Se os desaparecimentos de crianças já tendem a atrair mais atenção, o caso
Maddie tem outros ingredientes que o tornaram ainda mais mediático. A menina era
também uma turista de férias com a família de classe média alta no Algarve, um dos
destinos de eleição dos britânicos. O medo alimenta muitas vezes a cobertura que a
imprensa faz de um caso, e este desaparecimento gerou alarme entre os milhares
de britânicos que todos os anos passam férias no Algarve.
E, claro, surgem teorias da conspiração. Em 2016 a Polícia britânica abriu uma
investigação ao falecido ex-deputado Clement Freud, neto do famoso psicanalista,
que tinha sido acusado de pedofilia. Freud, que morreu em abril de 2009 poucos
dias antes de completar 85 anos, tinha uma casa de férias na Praia da Luz e,
semanas depois do desaparecimento da criança inglesa, entrou em contacto com
Gerry e Kate McCann, tornando-se amigo deles e acolhendo-os na sua casa em
pelo menos duas ocasiões…
A atenção dos media multiplica as justificações para as buscas continuarem…
desde que haja dinheiro!
Misteriosos desaparecimentos de meninos e meninas que não têm o que Maddie
tem. Como se sentirão pais e amigos destes seres humanos?
Mário Sousinha saiu de casa num fatídico dia de 2019 e não voltou: ninguém sabe
se foi morto ou se cometeu suicídio, se teve um acidente ou quis fugir.
Rosiney Oliveira, nasceu em 1987, desapareceu em 2018, logo depois de ser
despedida de um restaurante e nunca mais ter dado sinais de vida.
Tatiana Paula Mesquita Mendes (ou Odete Araújo Freman) nasceu em junho de
1998. Desapareceu em maio de 2005, tinha nacionalidade guineense.
Sofia Catarina Andrade de Oliveira nasceu em fevereiro de 2002, Sofia foi dada
como desaparecida dois anos depois.
Rui Manuel Pereira desapareceu de Famalicão em 1999, quando brincava no
Parque de Sinçães, junto ao bairro onde vivia.

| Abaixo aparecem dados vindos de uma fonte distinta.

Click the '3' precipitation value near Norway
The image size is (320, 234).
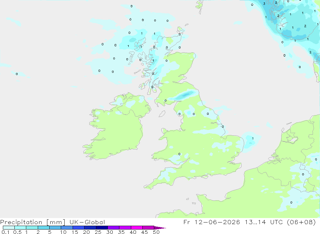click(x=264, y=4)
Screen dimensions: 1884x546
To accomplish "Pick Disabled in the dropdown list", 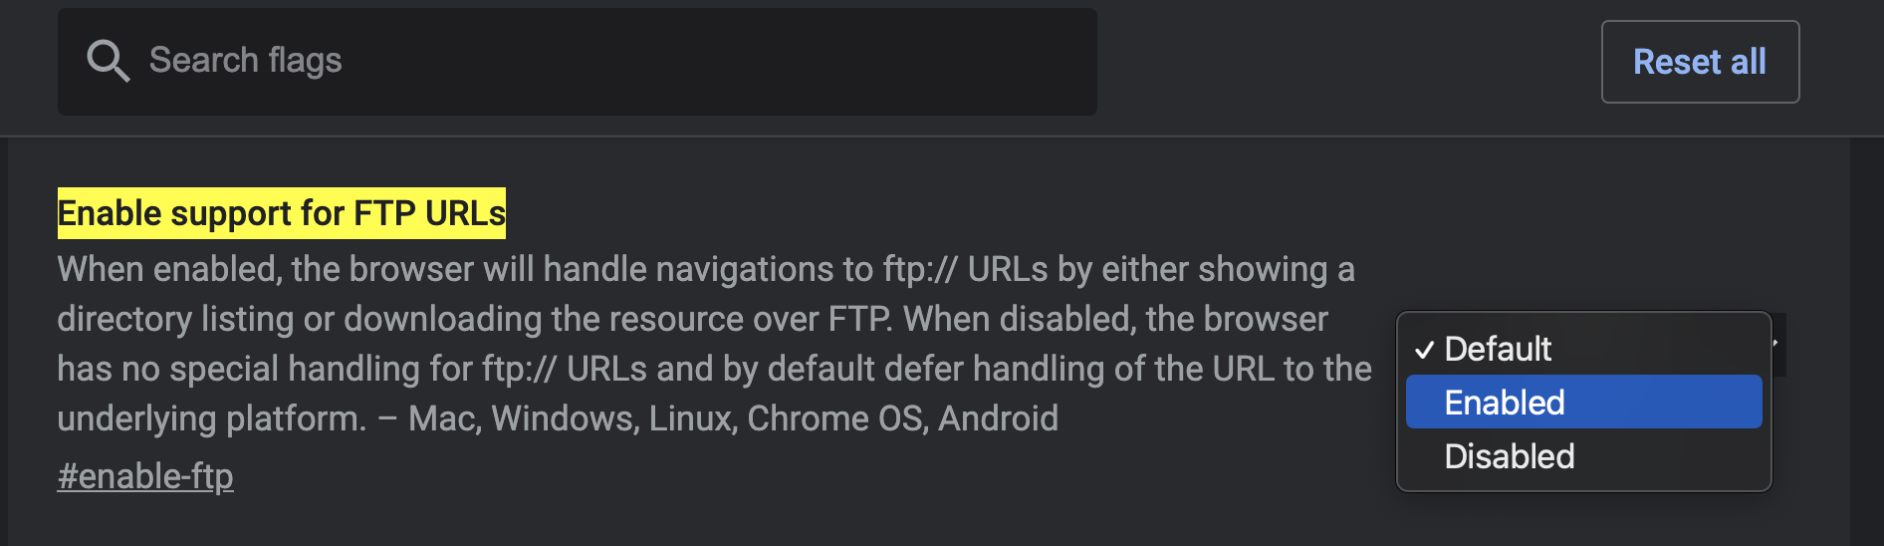I will (1510, 456).
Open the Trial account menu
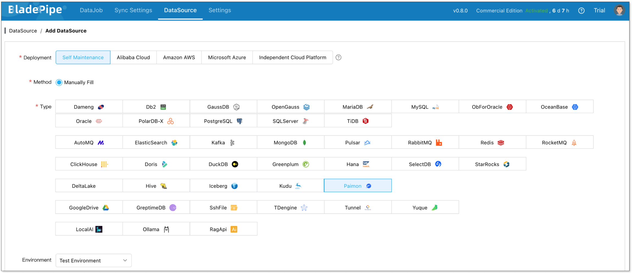Screen dimensions: 632x273 (599, 10)
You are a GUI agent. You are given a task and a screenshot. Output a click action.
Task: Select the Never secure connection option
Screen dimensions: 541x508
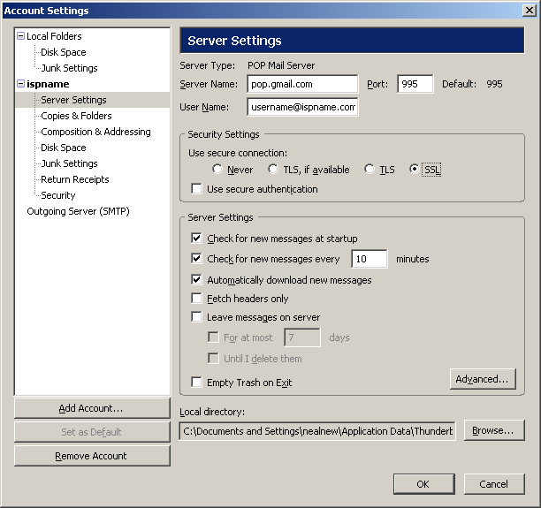tap(217, 169)
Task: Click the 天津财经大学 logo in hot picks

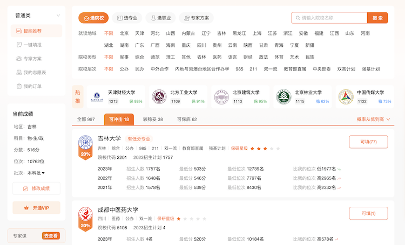Action: coord(97,97)
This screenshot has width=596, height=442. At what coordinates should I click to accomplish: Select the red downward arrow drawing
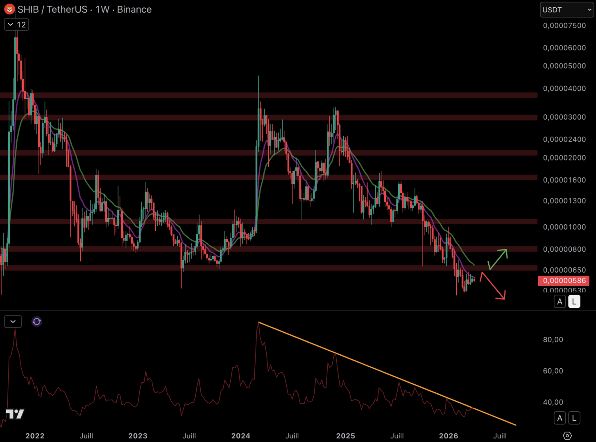493,286
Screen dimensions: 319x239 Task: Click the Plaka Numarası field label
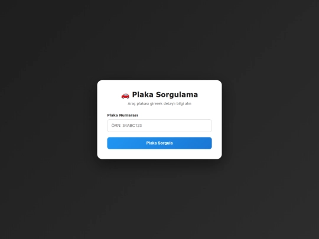(122, 115)

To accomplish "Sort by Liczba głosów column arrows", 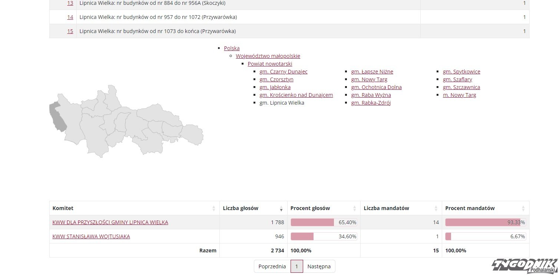I will (x=281, y=208).
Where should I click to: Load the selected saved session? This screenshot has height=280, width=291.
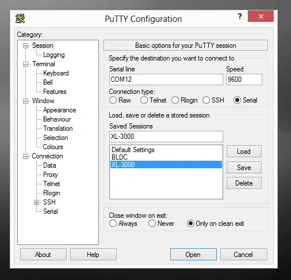point(244,152)
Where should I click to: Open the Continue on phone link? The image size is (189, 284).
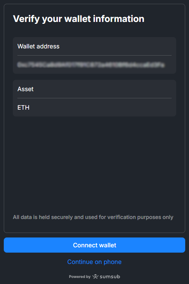click(95, 262)
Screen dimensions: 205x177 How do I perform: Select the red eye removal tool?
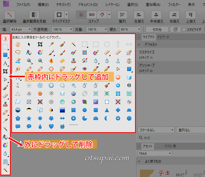tap(85, 69)
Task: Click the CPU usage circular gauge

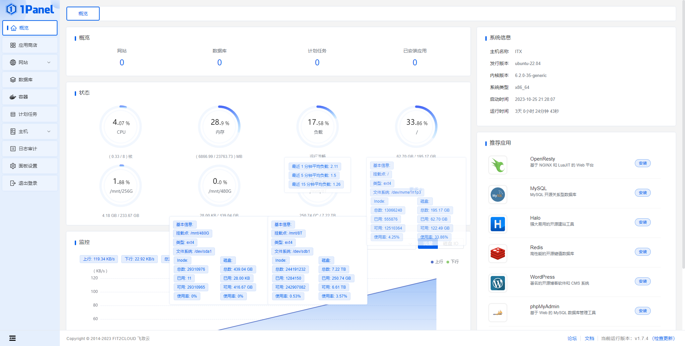Action: (x=121, y=126)
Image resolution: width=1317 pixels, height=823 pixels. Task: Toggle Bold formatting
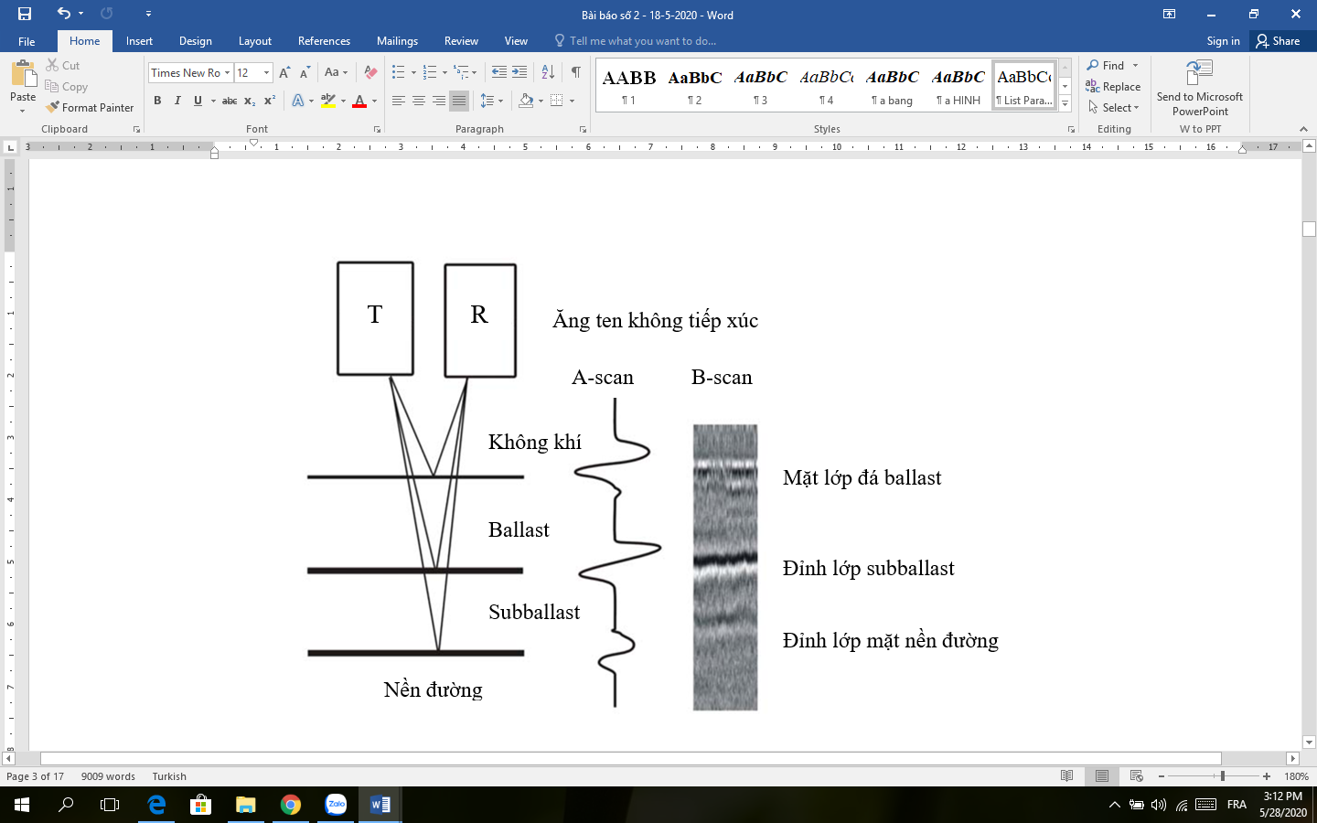[157, 101]
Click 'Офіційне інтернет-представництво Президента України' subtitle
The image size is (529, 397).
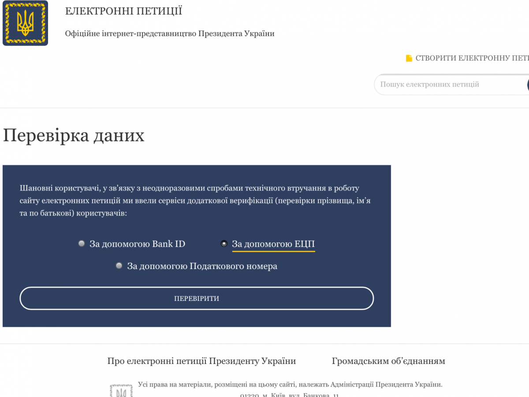tap(170, 34)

Rui Pedro Teixeira Mendonça tinha onze anos quando foi visto pela última vez, a
andar de bicicleta, num terreno atrás do escritório onde a mãe trabalhava, em Lousada, na tarde de 4 de março de 1998.
João José Gomes Teles deixou de ser visto a 6 de outubro de 1998. Tinha 16 anos
e frequentava o 9.o ano. Desapareceu no Largo do Machiqueiro, em Câmara de
Lobos, Madeira, de onde é natural.
Cláudia Alexandra Silva Sousa nasceu em 1987, desapareceu em 1994, a caminho
da escola. Tinha sete anos. Chamavam-lhe “Carricinha”.
Jorge Manuel Sepúlveda, natural de Massarelos, no Porto. Tinha 14 anos quando
desapareceu, a 15 de agosto de 1991.
Hélder Alexandre Ferro Pagarim Cavaco é um dos mais antigos casos de jovens
desaparecidos em Portugal. Nasceu em julho de 1973, em Santiago do Cacém, no
distrito de Setúbal. Desapareceu em janeiro de 1990, com 16 anos, na zona da
praia de São Torpes, em Sines. Praticava surf.